You're My Heatless Summer

by Trotter



Category: Stray Kids (Band)
Genre: Alternate Universe - Artists, M/M, editor! Minho, get a grip on your feelings Jisung, manhwa artist! jisung
Language: English
Status: Completed
Published: 2018-08-13
Updated: 2018-08-13
Packaged: 2019-06-26 08:35:11
Rating: General Audiences
Warnings: No Archive Warnings Apply
Chapters: 1
Words: 1,077
Publisher: archiveofourown.org
Story URL: https://archiveofourown.org/works/15659622
Author URL: https://archiveofourown.org/users/Trotter/pseuds/Trotter
Summary: Jisung's days have fallen into a routine: waking up to Minho's loud singing in the kitchen, chasing Minho as he ran around the lake. Coming back to their house to sit in the sun and talk for hours and hours.Now, if Jisung could find a way to stop yearning for more, things would be perfect.





	You're My Heatless Summer

**Author's Note:**

> (AU where Jisung is a famous manhwa artist in his early twenties and Minho is his editor, and they both move to the countryside for a month to fight Jisung's artist's block.)

Jisung wasn’t athletic by any means, but he was pretty darn competitive. When Minho started coming round on his own accord to challenge him to a race, he never said no, consigning himself to huffing and puffing for the 9-kilometre circuit around the lake that Minho preferred.

“You could’ve stayed at home,” Minho said, handing him a bottle of water.

“Shut up,” said Jisung, out of breath.

Minho shrugged and started humming, looking out over the gently rippling lake. It was early enough that the sun was a hint of orange and gold in the corner of his vision, picking out Minho’s profile in loving detail. Beads of sweat stuck to his pale skin.

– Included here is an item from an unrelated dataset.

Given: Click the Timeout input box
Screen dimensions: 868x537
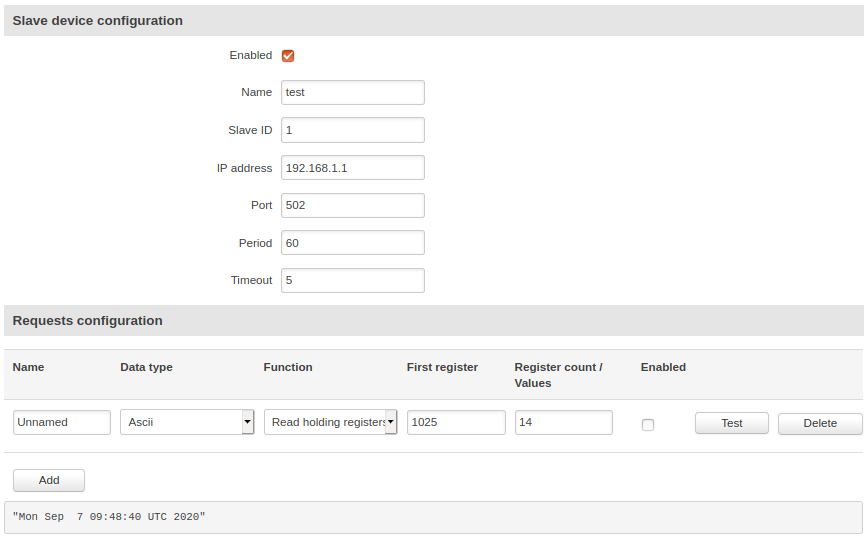Looking at the screenshot, I should [x=352, y=280].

An old, unwelcome thought bounced around in Jisung’s head:  _you’re beautiful._

“You stink,” he said out loud.  

Minho looked back at him, the distant look in his eyes fading to a playful smile. “And you’re ugly, but that’s not something a quick shower could fix, so sucks to be you.” He poked Jisung’s cheek. “Let’s pick something up from the store and eat together, yeah?”

Jisung stopped scowling. “Yeah.”

That sounded nice.

 

“You’re really good at this,” Jisung told him later. He took a big bite of the last sandwich and handed the rest to Minho. “It’s kind of unexpected.”

“I’m human, what’s so unexpected about it?”

“I didn’t mean eating, smartass,” said Jisung, irked. “I meant all  _this,”_ he gestured at the view of the lake from his back garden, the neatly-kept rows of sunflowers.  “This whole country life thing.”

Minho hmm’d. “I am a country boy, you know.”

Jisung  _hadn’t_  known. In the city Minho had been the sum of his quick wit, his boundless charm and his good looks. He was the ace of the editorial department, polished and efficient and ruthless, more hurricane than human.

The Minho he saw here spent an hour each day weeding and watering the garden. He sang to the flowers and listened, as if the flowers were singing back. If the Minho back home was an unattainable ideal, then the one he was seeing now was a dream, and either way: Jisung was so, so fucked.

“What would you have done if you stayed here?” Jisung asked, breath caught in his lungs.

“Me? I don’t really know,” Minho said. “But I probably would have opened a dance studio for little kids and pensioners. That would be fun.”

“It would,” Jisung agreed, picturing it: Minho was probably good with kids, good at getting them to listen. Back in the office Minho was the one everyone went to when Jisung was being uncooperative, and wasn’t that the same thing?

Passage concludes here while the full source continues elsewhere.